NJ.com: Tainted heroin kills 6, N.J. issues warning about 3 deadly brands
State officials from New Jersey, Pennsylvania and New York have identified three highly lethal brands of drugs that have been responsible for at least six overdose deaths recently, the latest twist in the state's ongoing battle with heroin and opioid abuse.
State police said wax folds stamped "Power Hour," "Taliban," and "Strike Dead" being sold as heroin have been found to contain a highly potent and dangerous mix of drugs not typically seen in the Garden State. Some of the brands contain no heroin at all, authorities said.
Additionally, Narcan, a highly effective opioid antidote that has saved the lives of hundreds of overdose victims since April 2014, has been found to be ineffective in treating some of these drug brands. Authorities said users may be unaware they are purchasing a potentially lethal mix of drugs.
The warning comes days after an NJ Advance Media report about fentanyl, a powerful and potentially deadly opioid that has been found more frequently in doses of heroin in the Garden State. It was not immediately clear if fentanyl was found in the three brands of drugs identified by authorities.

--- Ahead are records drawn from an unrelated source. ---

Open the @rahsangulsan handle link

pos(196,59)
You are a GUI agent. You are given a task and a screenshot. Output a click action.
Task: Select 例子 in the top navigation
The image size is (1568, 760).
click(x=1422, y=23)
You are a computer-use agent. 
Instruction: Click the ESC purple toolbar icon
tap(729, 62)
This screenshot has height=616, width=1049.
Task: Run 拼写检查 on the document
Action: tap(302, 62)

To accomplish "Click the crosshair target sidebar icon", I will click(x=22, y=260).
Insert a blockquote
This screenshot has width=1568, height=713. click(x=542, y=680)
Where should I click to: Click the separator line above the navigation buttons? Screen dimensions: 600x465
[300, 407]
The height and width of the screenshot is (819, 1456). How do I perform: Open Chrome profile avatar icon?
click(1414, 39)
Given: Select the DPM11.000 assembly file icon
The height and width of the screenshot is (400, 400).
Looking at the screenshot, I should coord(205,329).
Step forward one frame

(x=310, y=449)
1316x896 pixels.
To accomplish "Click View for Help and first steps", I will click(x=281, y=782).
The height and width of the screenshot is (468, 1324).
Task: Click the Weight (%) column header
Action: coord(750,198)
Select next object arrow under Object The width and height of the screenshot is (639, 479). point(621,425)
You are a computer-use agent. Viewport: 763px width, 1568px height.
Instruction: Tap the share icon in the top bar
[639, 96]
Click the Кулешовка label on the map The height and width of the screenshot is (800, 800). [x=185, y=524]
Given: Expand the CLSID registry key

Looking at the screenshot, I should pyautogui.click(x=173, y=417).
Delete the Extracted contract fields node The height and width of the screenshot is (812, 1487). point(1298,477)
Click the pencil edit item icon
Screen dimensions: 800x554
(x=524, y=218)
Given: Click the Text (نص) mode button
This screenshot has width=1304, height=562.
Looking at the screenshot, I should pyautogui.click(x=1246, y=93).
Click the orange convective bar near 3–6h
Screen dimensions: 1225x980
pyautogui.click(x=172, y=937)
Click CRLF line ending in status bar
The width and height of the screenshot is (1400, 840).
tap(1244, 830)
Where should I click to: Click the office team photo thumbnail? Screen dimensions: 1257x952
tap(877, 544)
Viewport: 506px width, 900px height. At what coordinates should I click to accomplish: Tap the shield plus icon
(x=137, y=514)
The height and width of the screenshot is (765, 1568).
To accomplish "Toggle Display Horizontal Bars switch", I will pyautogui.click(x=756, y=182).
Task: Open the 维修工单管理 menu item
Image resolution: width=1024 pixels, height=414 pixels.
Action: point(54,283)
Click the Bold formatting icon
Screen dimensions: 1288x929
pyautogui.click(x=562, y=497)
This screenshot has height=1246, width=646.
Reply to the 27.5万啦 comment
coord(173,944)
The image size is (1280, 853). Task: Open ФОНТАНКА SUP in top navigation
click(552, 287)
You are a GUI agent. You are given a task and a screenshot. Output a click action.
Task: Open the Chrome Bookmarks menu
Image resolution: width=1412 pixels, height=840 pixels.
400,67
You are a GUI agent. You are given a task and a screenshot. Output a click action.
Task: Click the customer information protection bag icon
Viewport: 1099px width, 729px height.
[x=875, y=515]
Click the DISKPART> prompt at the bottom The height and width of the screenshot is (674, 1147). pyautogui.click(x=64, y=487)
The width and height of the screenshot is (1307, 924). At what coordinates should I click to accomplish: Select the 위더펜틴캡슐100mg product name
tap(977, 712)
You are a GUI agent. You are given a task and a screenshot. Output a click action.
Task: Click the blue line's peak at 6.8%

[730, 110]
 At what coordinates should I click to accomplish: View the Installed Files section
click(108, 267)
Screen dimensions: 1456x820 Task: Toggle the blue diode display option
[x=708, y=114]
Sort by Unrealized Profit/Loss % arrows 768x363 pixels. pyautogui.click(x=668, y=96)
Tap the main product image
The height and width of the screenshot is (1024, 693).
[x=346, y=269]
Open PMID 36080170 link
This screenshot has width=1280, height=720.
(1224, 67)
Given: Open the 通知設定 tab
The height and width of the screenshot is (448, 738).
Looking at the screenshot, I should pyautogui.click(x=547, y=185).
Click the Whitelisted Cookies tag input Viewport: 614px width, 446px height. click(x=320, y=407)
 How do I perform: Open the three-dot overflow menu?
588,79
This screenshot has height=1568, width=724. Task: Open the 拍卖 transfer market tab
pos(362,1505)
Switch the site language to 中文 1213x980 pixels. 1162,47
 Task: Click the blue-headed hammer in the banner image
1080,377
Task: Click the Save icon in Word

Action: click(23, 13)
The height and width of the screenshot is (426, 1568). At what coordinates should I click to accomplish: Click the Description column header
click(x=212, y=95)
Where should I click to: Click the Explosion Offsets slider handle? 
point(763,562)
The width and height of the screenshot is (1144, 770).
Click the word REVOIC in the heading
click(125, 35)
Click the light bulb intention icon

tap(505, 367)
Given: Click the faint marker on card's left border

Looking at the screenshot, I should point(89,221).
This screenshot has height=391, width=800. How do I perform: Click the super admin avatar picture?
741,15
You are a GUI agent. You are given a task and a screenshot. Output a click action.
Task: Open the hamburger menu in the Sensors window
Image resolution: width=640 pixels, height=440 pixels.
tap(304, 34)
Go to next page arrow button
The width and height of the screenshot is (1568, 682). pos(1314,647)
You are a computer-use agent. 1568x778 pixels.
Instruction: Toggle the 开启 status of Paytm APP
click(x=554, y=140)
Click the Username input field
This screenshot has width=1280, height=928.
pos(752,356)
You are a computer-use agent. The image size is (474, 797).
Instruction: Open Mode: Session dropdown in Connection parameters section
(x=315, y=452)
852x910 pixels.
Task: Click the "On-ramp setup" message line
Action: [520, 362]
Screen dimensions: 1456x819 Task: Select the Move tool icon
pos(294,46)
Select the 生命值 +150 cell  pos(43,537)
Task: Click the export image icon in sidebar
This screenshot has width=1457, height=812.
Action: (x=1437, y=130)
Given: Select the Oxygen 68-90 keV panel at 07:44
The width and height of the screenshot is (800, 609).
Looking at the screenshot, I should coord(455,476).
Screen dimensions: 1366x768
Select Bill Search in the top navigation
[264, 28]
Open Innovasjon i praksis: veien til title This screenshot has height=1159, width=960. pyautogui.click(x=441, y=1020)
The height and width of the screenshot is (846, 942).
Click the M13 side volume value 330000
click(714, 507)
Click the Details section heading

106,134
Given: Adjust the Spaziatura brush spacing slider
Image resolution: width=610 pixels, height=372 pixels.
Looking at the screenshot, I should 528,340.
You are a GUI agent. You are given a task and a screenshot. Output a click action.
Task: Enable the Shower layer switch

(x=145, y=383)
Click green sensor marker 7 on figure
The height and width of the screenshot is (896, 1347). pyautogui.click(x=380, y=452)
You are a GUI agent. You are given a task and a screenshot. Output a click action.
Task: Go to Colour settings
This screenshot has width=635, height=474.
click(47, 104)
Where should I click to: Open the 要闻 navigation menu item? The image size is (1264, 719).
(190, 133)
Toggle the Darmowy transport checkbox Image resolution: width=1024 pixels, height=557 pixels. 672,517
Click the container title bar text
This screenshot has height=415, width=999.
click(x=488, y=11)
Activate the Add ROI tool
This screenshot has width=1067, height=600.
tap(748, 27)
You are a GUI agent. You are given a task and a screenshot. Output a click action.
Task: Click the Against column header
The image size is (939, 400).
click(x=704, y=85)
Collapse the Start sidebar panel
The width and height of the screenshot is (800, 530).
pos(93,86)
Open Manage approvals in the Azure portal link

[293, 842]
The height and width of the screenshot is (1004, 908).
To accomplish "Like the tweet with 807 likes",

Heroin and opioid abuse has been called the New Jersey's number one health crisis by state officials and has been responsible for the death of more than 5,000 people since 2004, according to state statistics.
The drugs were identified through the Drug Monitoring Initiative, a collaboration between various agencies within New Jersey, New York and Pennsylvania, which can help quickly identify and disseminate information about dangerous drug mixtures found on New Jersey streets.
“Nothing less than an all-out, multi-disciplinary approach will suffice to address the crisis of heroin abuse in New Jersey that is destroying lives and ripping apart our families and communities,” said Acting Attorney General Jay Hoffman. “The Drug Monitoring Initiative is a common sense, life-saving program that sounds the alarm when we identify lethal drug brands being peddled on our streets.”
Authorities said the warning was issued in hopes of reaching drug users who are potentially in possession of the drug brands and may not know of their contents or potency.
“Since early last year, we have taken a fresh approach to combating the heroin epidemic in the region based on information sharing from the local through the federal levels. When we learn of clusters of drug overdoses, we immediately alert our law enforcement partners with details of the threat,” said Col. Rick Fuentes, superintendent of the New Jersey State Police. “We are first and foremost interested in saving lives, and that is what this early notification protocol is all about.”